Errplane, a new Y Combinator-backed service for monitoring performance, uptime and errors for any type of web application, has officially launched its service. Currently, Errplane argues, developers need a number of different services like New Relic, Pingdom and Airbrake to effectively monitor their apps. Errplane unifies all of these functions into one single service, because, as the company’s CEO and co-founder Paul Dix told me last week, all of these separate tools ultimately rotate around the same goal you are trying to accomplish.
About a third of the current Y Combinator class is already using the service, which Dix co-founded with Todd Persen, as well as a number of other companies, including Garry Tan’s PostHaven for Posterous exiles, VHX, Brewster, Amicus and RingRevenue. Across all of these beta customers, the system currently handles about 30 million data points per day.
Errplane provides developers with an easy-to-use API that ensures that an apps’ vital signs constantly flow into Errplane’s database, including request response time, exceptions and other performance stats. With a bit of extra code, developers can also enable heartbeat tracking (to ensure background processes haven’t failed), information about background job completion time and more detailed information about user behavior.
The service, of course, also provides numerous options for getting alerts when something fails, including the ability to get SMS alerts, emails and chatroom messages in Hipchat, Campfire and similar tools.

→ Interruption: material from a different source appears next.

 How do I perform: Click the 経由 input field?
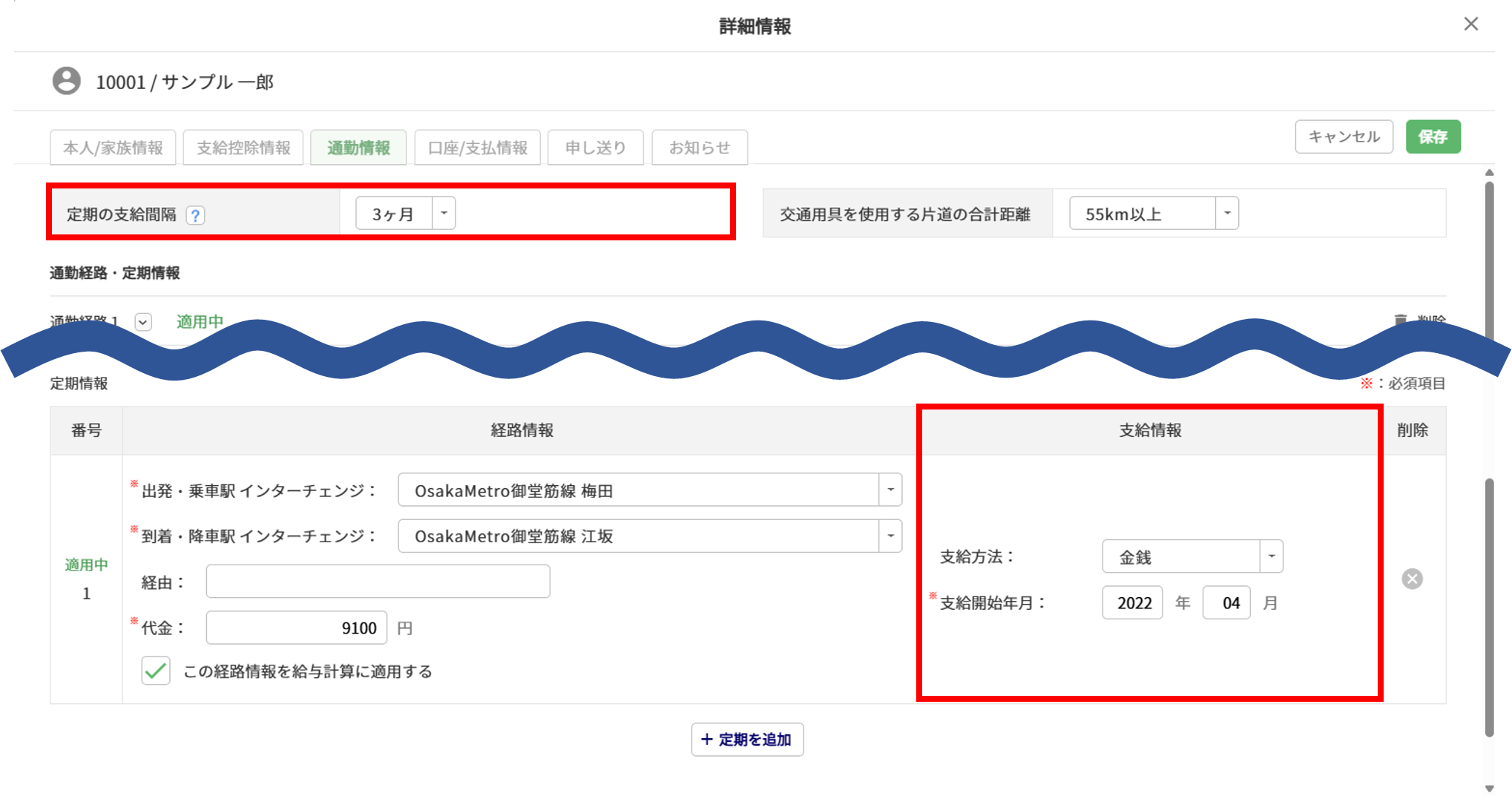(378, 582)
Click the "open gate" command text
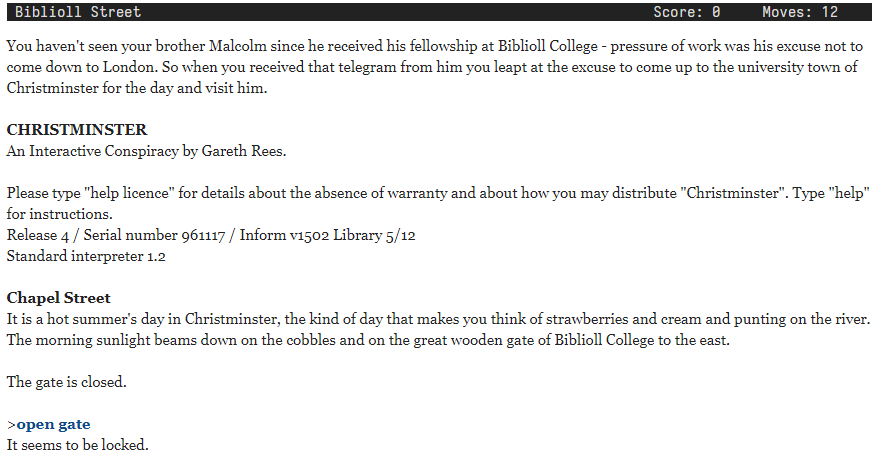Image resolution: width=876 pixels, height=455 pixels. click(x=53, y=424)
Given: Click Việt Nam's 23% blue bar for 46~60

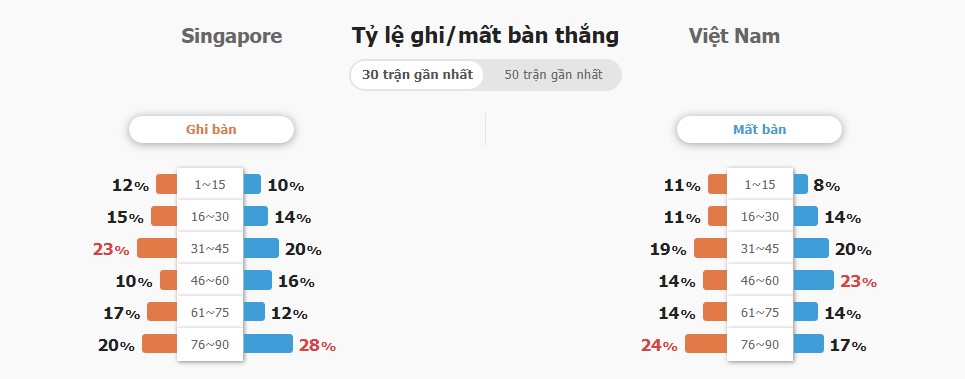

One nice feature of Errplane, as Dix told me, is that the service provides a default dashboard, but because it offers a comprehensive API, developers can also integrate it with their existing dashboards or build their own dashboards from scratch. The API exposes all of the data the service collects, and while some of its competitors often just provide developers with one-minute averages, Errplane gives you full access to all of your stats. Indeed, one of the things the team learned from its beta customers is that they didn’t just want to see average but that they wanted to be exposed to all of the data.
Interestingly, the team used Google’s Go programming language for a number of critical components. The team previously experimented with using Cassandra and Scala for its datastore, but eventually settled on Go, which seems to be making inroads with developers lately, as we’ve heard from a number of companies about its advantages lately. Cloudflare, for example, recently told us it is using it for its Railgun implementation.
Looking ahead, the Errplane team hopes to make the system even smarter and provide developers with an early warning system before major issues actually occur. Before that, though, Errplane plans to provide users with more user-interface options and new ways to visualize their data.